Wood pigeons are rather loosely feathered and the small grey feathers were dislodged from its back by the hawk’s strike. The sparrowhawk was a female. Males are half the size and would never attack a bird as large as a wood pigeon. But even the big female hawk had a problem. Normally she would fly off with her prey in her talons to eat it in a safe spot. They have their favourite spots and they are often tall tree stumps called “plucking posts”. But the wood pigeon was too heavy, in fact it weighed more than she did.
So she began to pluck it on the grass where it lay. She turned it over and started plucking the breast, where most of the meat was. That’s where all the white and pink feathers came from.
She was nervous while she did this. Dozens of small birds had gathered round screeching alarm calls and this could attract unwelcome attention. So she looked round nervously all the time and did what falconers call “mantling” — this means she half-opened her wings and used them to shield her meal from view. There was no pigeon corpse, just feathers. Either the sparrowhawk flew off with the remains when they were light enough to carry or something else like a fox or a grey crow finished off her meal.
Sparrowhawks have a tough life. Of every 100 eggs laid only 12 birds survive to reach breeding age. But sparrowhawks face another hazard. Their habit of hunting at high speed around obstacles means they quite often fly into things and kill or injure themselves. A survey carried out on 341 sparrowhawks in one small area in England over 16 years discovered that 48% of the birds that died did so as a result of collisions.

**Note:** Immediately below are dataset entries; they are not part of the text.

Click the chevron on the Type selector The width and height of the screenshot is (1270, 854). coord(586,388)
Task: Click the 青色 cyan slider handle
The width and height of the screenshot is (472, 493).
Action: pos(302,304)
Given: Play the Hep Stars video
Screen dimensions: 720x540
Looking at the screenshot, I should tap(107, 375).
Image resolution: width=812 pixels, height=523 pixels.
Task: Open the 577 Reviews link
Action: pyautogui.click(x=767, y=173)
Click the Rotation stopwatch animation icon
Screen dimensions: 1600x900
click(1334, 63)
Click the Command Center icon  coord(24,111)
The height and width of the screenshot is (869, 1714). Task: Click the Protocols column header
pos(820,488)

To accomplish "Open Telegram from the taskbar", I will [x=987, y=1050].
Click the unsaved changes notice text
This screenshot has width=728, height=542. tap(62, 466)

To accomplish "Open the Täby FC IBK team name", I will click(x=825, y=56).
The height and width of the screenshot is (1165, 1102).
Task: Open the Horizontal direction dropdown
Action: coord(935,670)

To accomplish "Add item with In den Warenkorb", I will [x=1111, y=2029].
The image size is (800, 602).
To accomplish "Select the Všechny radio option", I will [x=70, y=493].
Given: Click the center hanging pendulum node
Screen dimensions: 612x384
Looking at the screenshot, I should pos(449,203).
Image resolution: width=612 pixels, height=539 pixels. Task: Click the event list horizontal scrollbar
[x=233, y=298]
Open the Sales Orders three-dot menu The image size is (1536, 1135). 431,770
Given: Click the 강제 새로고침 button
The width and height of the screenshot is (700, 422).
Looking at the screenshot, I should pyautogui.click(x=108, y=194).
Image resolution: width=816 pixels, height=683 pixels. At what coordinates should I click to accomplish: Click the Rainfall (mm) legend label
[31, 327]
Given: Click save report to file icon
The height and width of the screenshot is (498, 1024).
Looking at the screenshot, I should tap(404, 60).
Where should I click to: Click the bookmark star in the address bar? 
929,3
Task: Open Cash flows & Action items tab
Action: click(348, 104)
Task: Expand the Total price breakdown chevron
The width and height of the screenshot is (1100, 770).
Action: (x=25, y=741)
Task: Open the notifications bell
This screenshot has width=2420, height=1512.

By a strange coincidence a few days after I discovered the feathers and while I was writing this article a female sparrowhawk, almost certainly the same one, crashed into our kitchen window, causing my wife to jump about a foot in the air.
I went out to investigate. It lay on the yard with its wings and tail outspread for several minutes. I didn’t touch it, they can be dangerous. Eventually it flapped off groggily, soaring in an uncharacteristic way as it tried to clear its head.